# [SEZIONE DEL DOCUMENTO]
★ ★ ★
Le cause e l'emendamento dell'Aduc
26 Novembre 2008
 

Il Tar Toscana, lo scorso 17 novembre, ha dichiarato illegittime le richieste di pagamento delle rette Rsa (Residenze Sanitarie Assistenziali) che i Comuni chiedono ai parenti degli assistiti e non solo al degente; il Comune di Firenze, per questo, dovrebbe restituire 28 milioni di euro agli assistiti. Già oggi 26 novembre, è in corso una udienza, sempre al Tar Toscana, in cui, viene chiesto il rimborso dei 30.000 euro illegittimamente pagati da un degente. Mentre domani 27 novembre, siamo al Tar dell'Emilia Romagna con una richiesta di rimborso di oltre 48.000 euro.

Il prossimo giovedì 27 novembre il Consiglio Regionale della Toscana dovrebbe approvare una legge che, invece, avvallerebbe il Comune di Firenze. Sta cercando di “metterci una pezza” incostituzionale?

La IV Commissione del Consiglio Regionale esaminerà l'articolo 14 della proposta di legge regionale n. 286 “Istituzione del fondo regionale per la non autosufficienza”, che farebbe rientrare dalla finestra ciò che il Tar ha già messo alla porta: i parenti in linea retta entro il primo grado dovrebbero contribuire alle rette per la degenza dei loro cari in Rsa!!

L'approvazione di questo articolo sarebbe contrario alla Costituzione (art. 117), poiché prevede il contrario di quanto disposto dalla legge nazionale: il computo della retta per la degenza in Rsa deve essere invece effettuato tenendo conto del reddito del solo assistito.

Il Consiglio regionale è distratto o sta procedendo in consapevole malafede per arricchire le casse dei Comuni coi soldi illegalmente prelevati dalle tasche dei cittadini?

A conforto della sentenza del Tar Toscana, c'è anche il parere del Difensore civico regionale che ammonisce i consiglieri a non procedere in questo modo perché, alimentando l'illegalità, contribuirebbero ad aumentare i contenziosi giuridici.

Abbiamo perciò chiesto a tutti i consiglieri regionali di presentare un emendamento all'articolo 14.

 

Proposta di emendamento al PDL 286 "Istituzione del fondo regionale per la non autosufficienza"

All'art. 14 comma 2, lett. c): le parole «altresì della situazione reddituale e patrimoniale del coniuge e dei parenti in linea retta entro il primo grado» sono sostituite con «della situazione economica del solo assistito, conformemente a quanto previsto dal d.lgs. n. 109 del 1998 art. 3, comma 2 ter».
★ ★ ★
# [ESERCIZIO ASSEGNATO 1]
Ricopia parola per parola il passo del testo sulle rette Rsa a partire da "Le cause e l'emendamento" e fino a "oltre 48.000 euro.".
Il testo e i record provengono da fonti diverse.
★ ★ ★
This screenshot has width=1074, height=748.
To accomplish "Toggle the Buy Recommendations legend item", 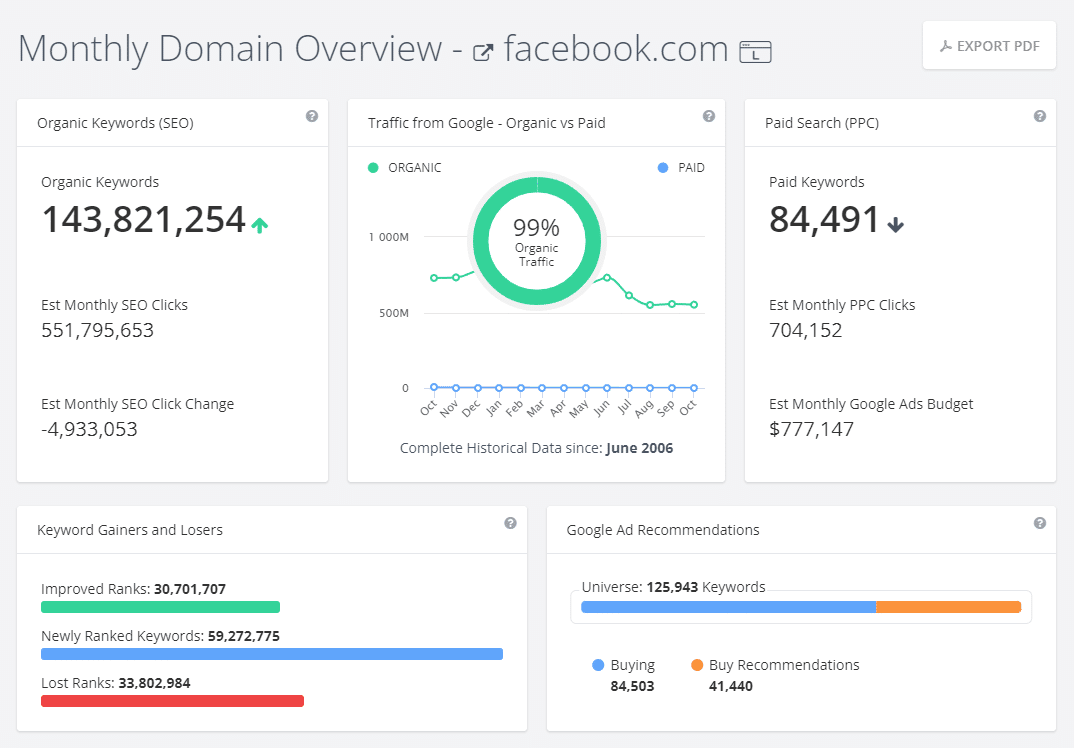I will pos(775,665).
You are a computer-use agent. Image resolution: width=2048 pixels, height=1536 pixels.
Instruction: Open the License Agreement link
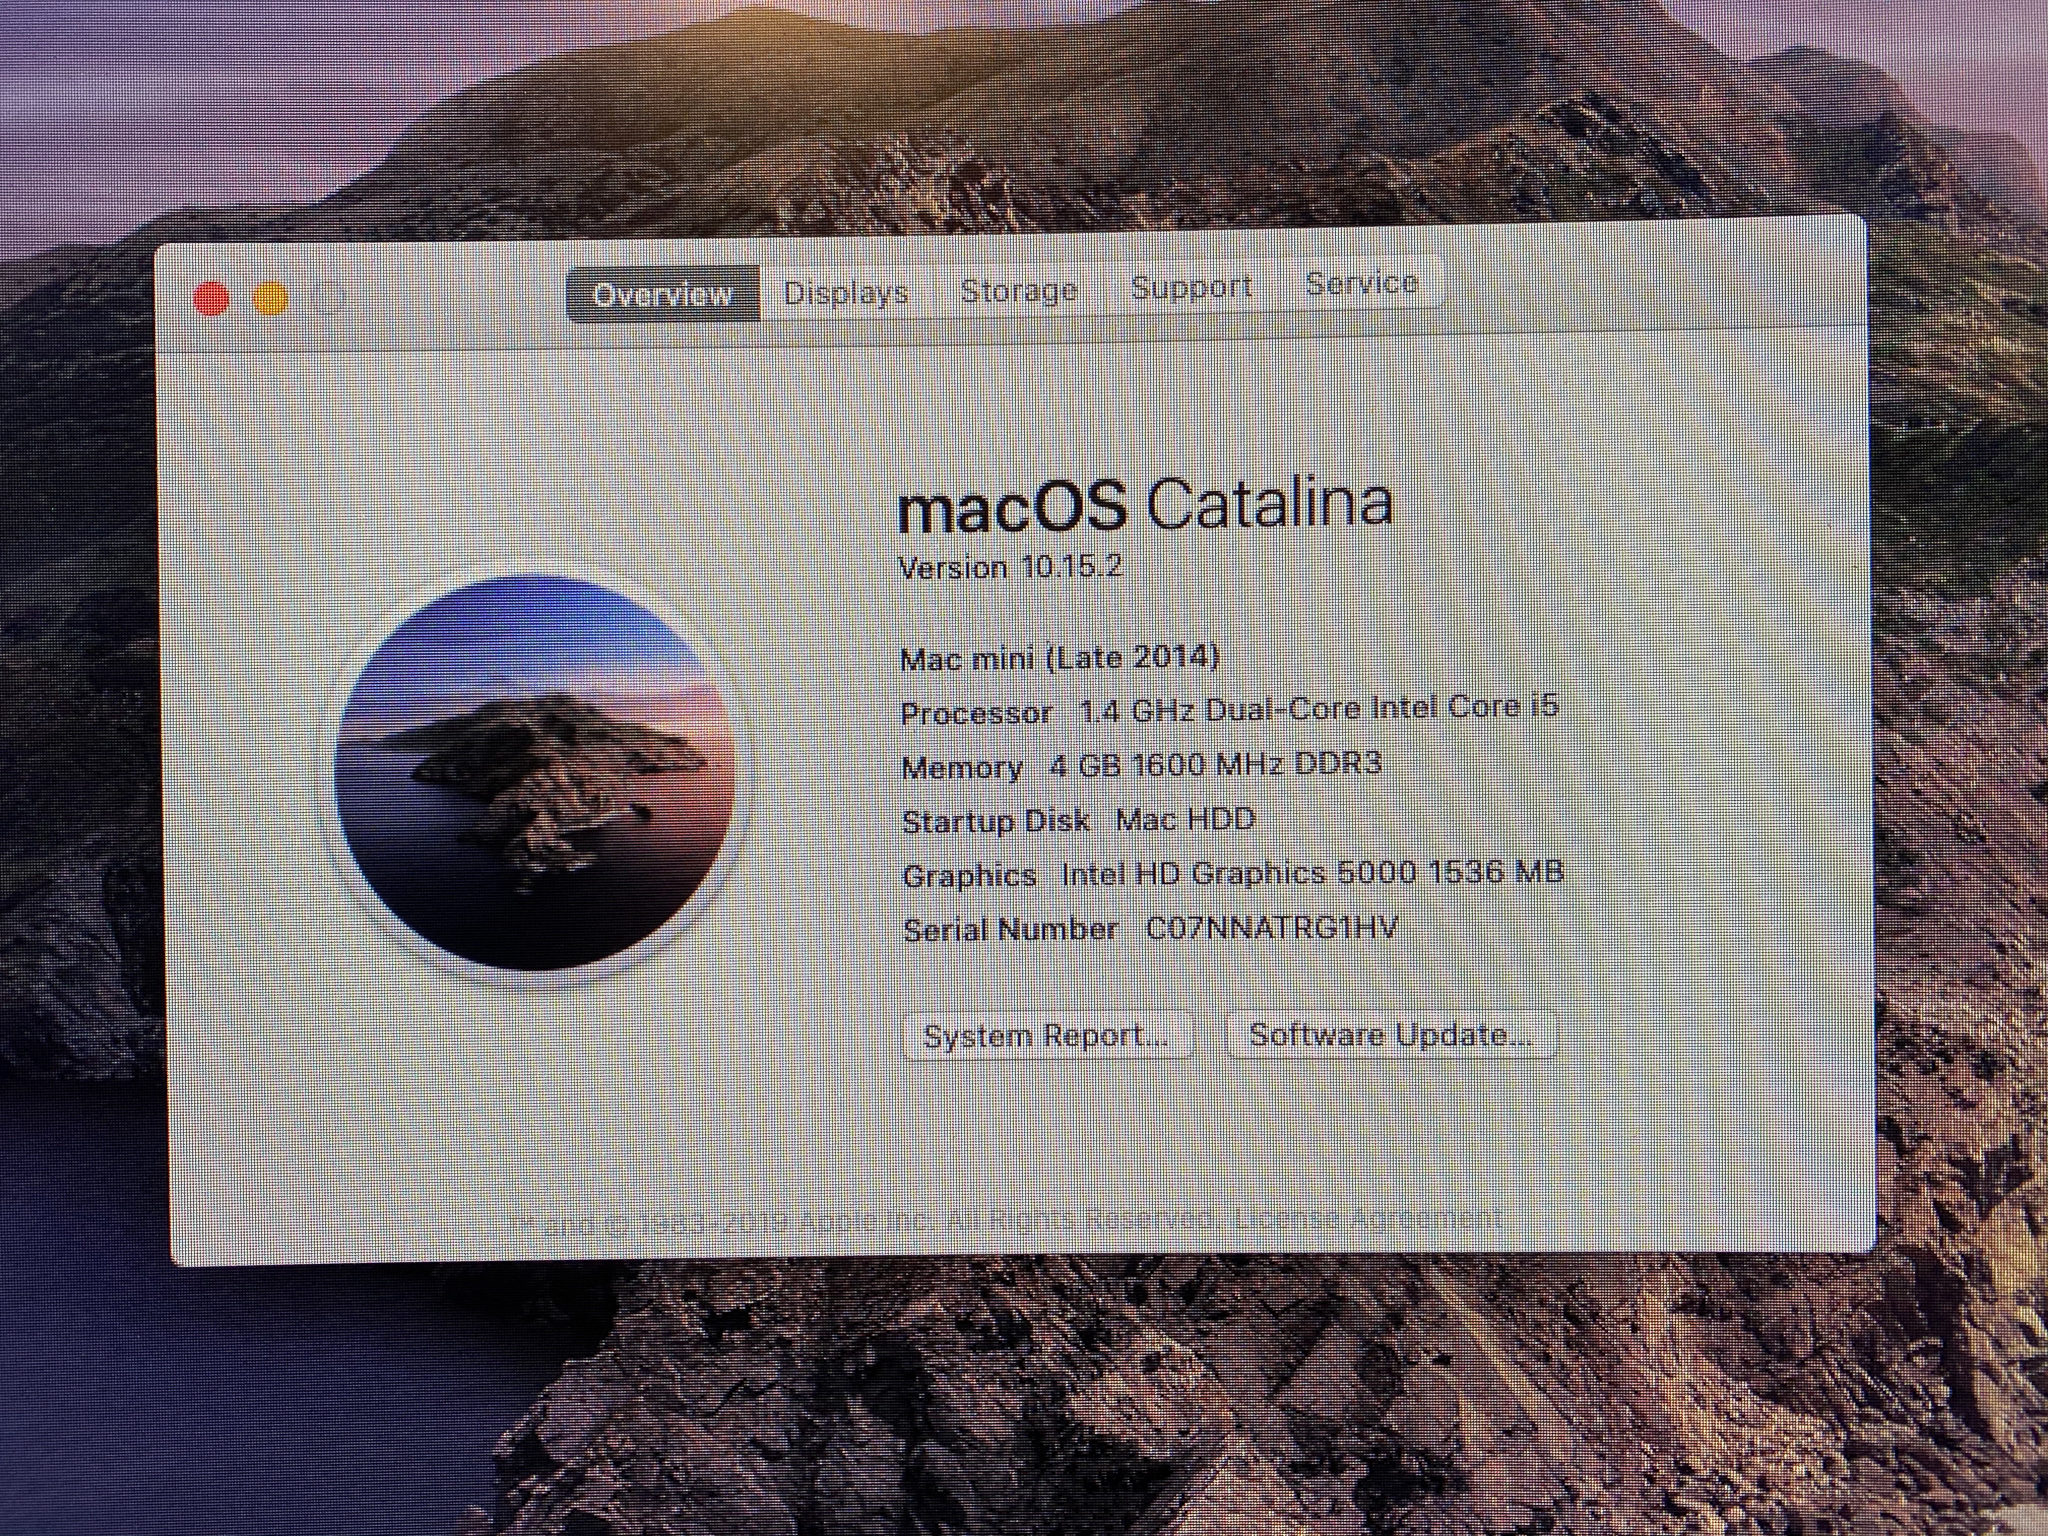pos(1367,1219)
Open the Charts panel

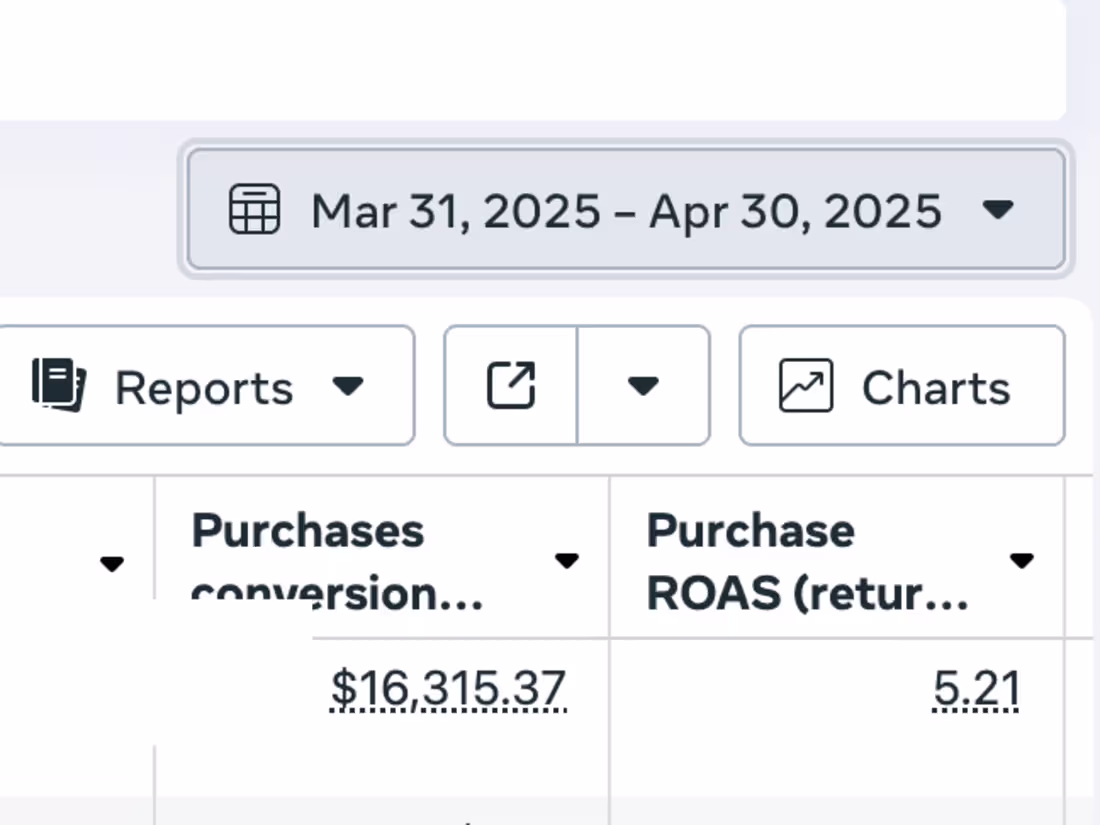point(900,385)
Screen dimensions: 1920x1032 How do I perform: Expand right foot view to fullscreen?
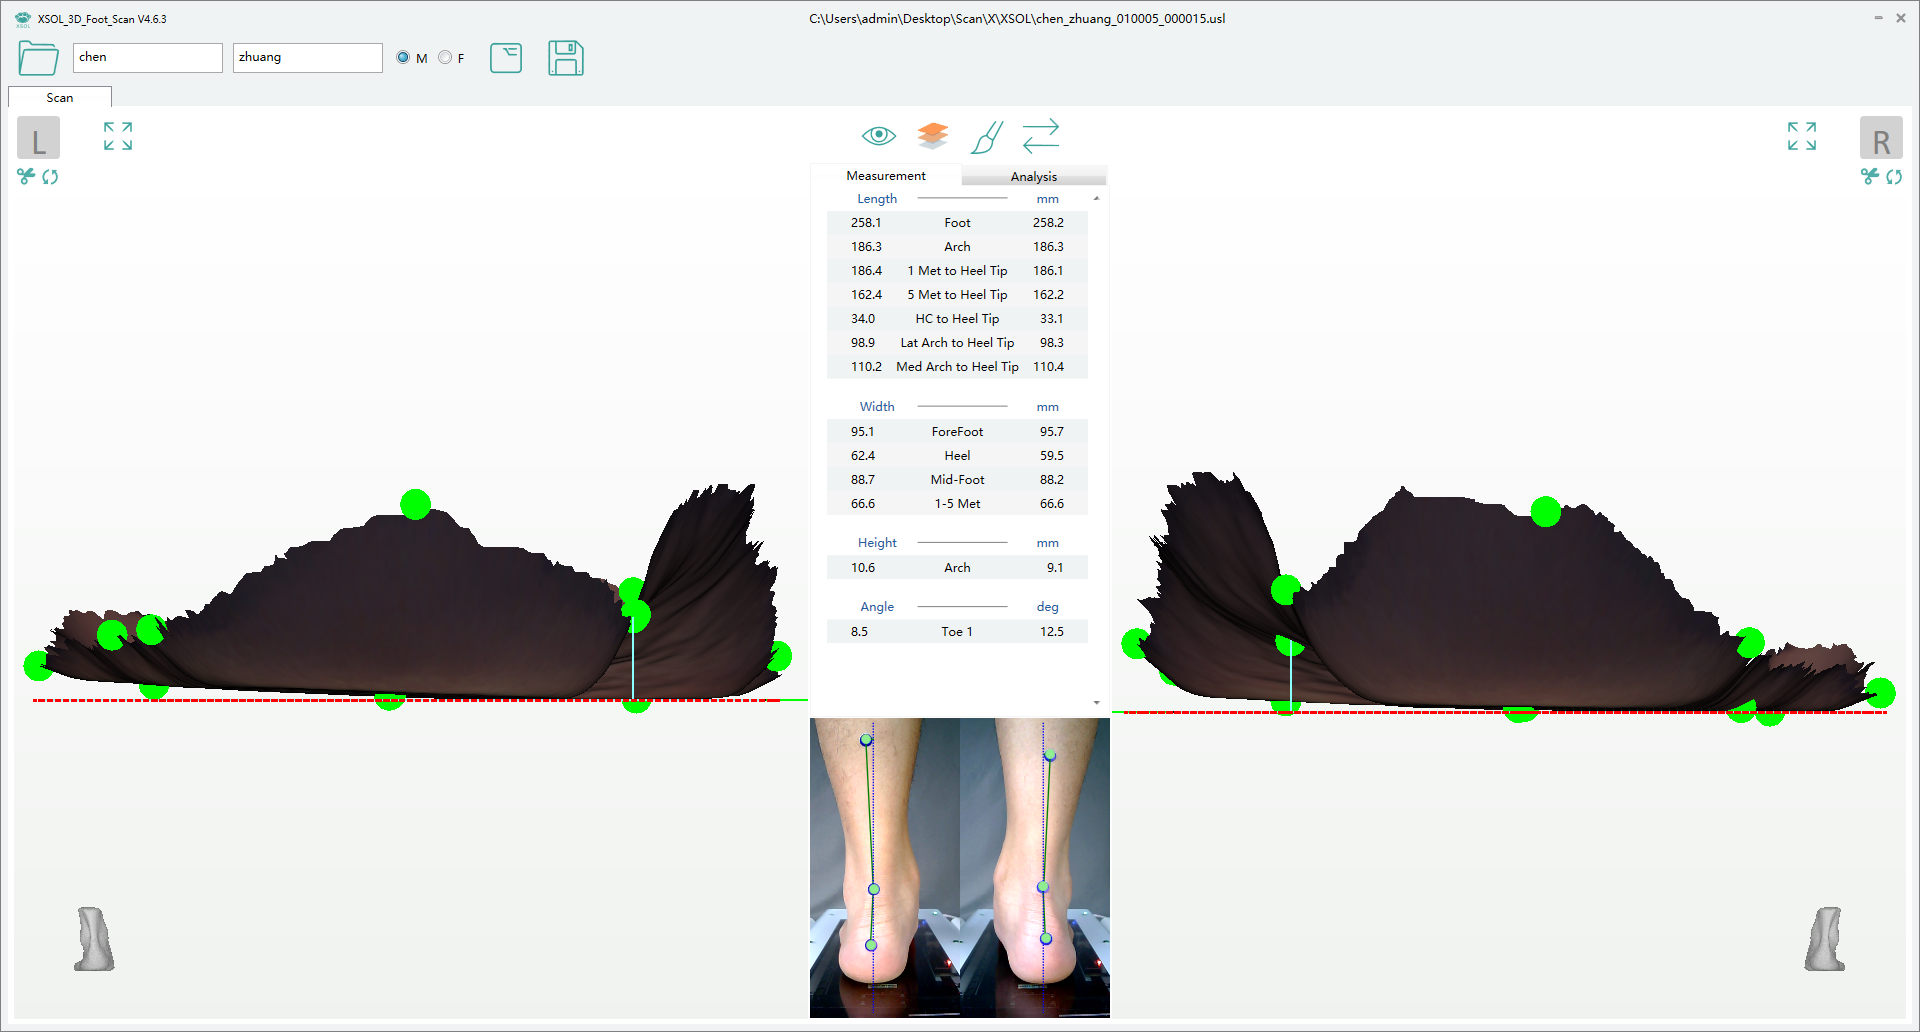(x=1801, y=136)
★ ★ ★
# [ESERCIZIO ASSEGNATO 2]
Cita tali e quali le righe dei record a partire da quella che contiene "Screen dimensions: 1920x1032" e fino alla fine dei record, estremi compresi. Lascia fuori le immagini.

# [RISPOSTA COMPLETA 1]
Le cause e l'emendamento dell'Aduc
26 Novembre 2008
 

Il Tar Toscana, lo scorso 17 novembre, ha dichiarato illegittime le richieste di pagamento delle rette Rsa (Residenze Sanitarie Assistenziali) che i Comuni chiedono ai parenti degli assistiti e non solo al degente; il Comune di Firenze, per questo, dovrebbe restituire 28 milioni di euro agli assistiti. Già oggi 26 novembre, è in corso una udienza, sempre al Tar Toscana, in cui, viene chiesto il rimborso dei 30.000 euro illegittimamente pagati da un degente. Mentre domani 27 novembre, siamo al Tar dell'Emilia Romagna con una richiesta di rimborso di oltre 48.000 euro.

# [RISPOSTA COMPLETA 2]
Screen dimensions: 1920x1032 How do I perform: Expand right foot view to fullscreen?
(x=1801, y=136)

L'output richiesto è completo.